CHALLENGES:
1. What value does the Wake-on-LAN passage give for the Type field of the frame?
2. Carry the Wake-on-LAN passage forward from its last sentence.

SUPPLIED PASSAGE:
• • • •
The frame structure is as follows:

DA -> SA -> Type -> Magic Packet


SA = [whatever the source MAC is]
Type = 0x0842
Magic = [The actual destination MAC repeated 16x]

If you want to test that the packets coming across are in the right format, use the following filter in Wireshark:

ether dst FF:FF:FF:FF:FF:FF and ether proto 0x0842

Basically, the WOL application needs to be capable of creating a packet that spoofs the Ethernet Destination address. There are tools online that can do such a thing but I'm not familiar with them.

Note: The reason I know so much about this is because I'm the author of the WOL parser for SharpPcap (pcap wrapper in C#). If there is sufficient demand, I could extend my console application to include packet sending (it currently only sniffs) and make it available as an OSS project.
• • • •
ROWS:
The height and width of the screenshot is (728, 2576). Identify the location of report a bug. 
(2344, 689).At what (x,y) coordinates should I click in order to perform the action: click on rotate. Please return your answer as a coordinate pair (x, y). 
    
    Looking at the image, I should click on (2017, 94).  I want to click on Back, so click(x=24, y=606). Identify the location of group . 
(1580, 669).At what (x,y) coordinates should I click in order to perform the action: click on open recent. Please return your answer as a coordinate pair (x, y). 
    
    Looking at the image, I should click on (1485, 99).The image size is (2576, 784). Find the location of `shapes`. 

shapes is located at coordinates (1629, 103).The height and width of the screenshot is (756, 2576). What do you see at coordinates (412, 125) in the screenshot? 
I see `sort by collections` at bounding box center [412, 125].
• • • •
PER-TASK ANSWERS:
1. 0x0842

2.
Update: @Evan Anderson made a good point that I forgot to mention. Broadcasting incoming packets on a LAN is generally a bad idea. This solution will work but it's only a hack to circumvent the limitations of the Wake On Lan protocol.

The technique I've outlined will work for any computer on the LAN the way WOL was designed but could potentially open your network up to be used for as an attack (Smurf/Fraggle/Papasmurf) amplifier if someone were to send a specially crafted packet to the WOL port.

Evan Anderson's approach is technically more secure but is limited to unicast.